It has been a grim year for most charitable organizations over the past two years. Giving has been down markedly, with gifts in 2008 representing the largest dip in charitable giving (-5.7%) in more than five decades.
That’s why the total amount of donations made to various relief agencies in Haiti is fairly mind-boggling. According to the Chronicle of Philanthropy, US relief organizations have raised $1.3 billion in donations since a number of earthquakes and aftershocks rocked the island nation of Haiti, displacing or injuring an estimated 3 million people. The total amount of donations was just a bit shy of the pre-recession tsunami donations about five years ago.
Even before the earthquakes, Haiti was a fairly poor country. The amount raised in charitable donations in 2010 equals about 20% of Haiti’s annual GDP. To put that into perspective, charitable contributions would have to total nearly $3 trillion to make up 20% of the US’ annual GDP – more than 2,000 times as much.
While it’s true that Americans tend to be a fairly generous people, the uptick in donations to Haiti were likely spurred by the special tax considerations given for donations.
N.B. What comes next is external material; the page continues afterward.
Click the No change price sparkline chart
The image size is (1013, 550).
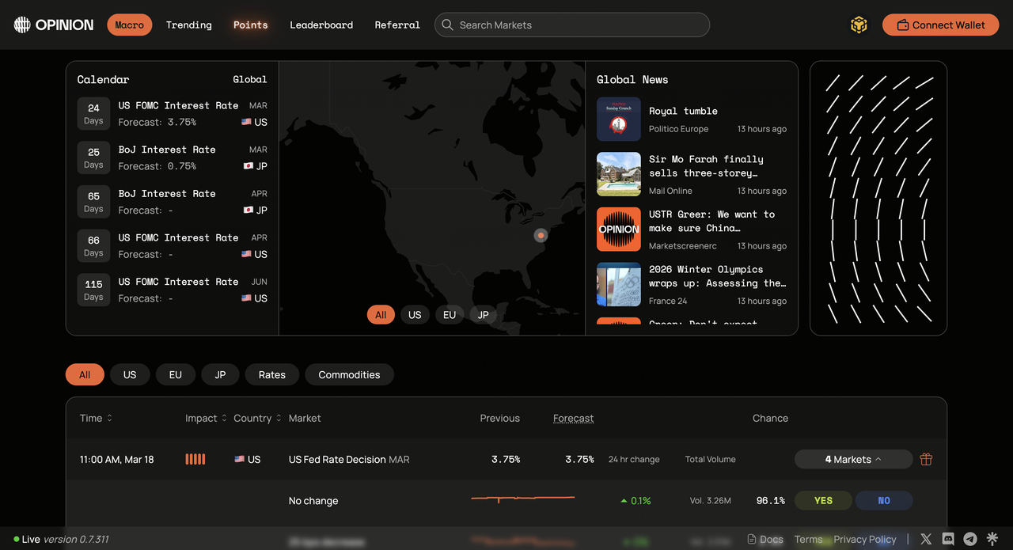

I asked the question then – and I wonder the same thing now – whether that made sense. Is it smart (or fair) to drive donations to one particular relief effort? Should we pass a similar rule to promote donations for the Gulf?
I get that it happened in January and that Haiti is a poor nation. And I’m not quibbling with the need for donations (I donated). I just happen to hate the piecemeal method of putting together our laws. We’re so… reactionary and yet still so short-sighted.
If Congress *really* wanted to give taxpayers incentives to be charitable, they’d scrap the “special” rules and simply make charitable donations available for all taxpayers whether or not they itemize. An above-the-line deduction for all qualified charitable gifts. What do you think?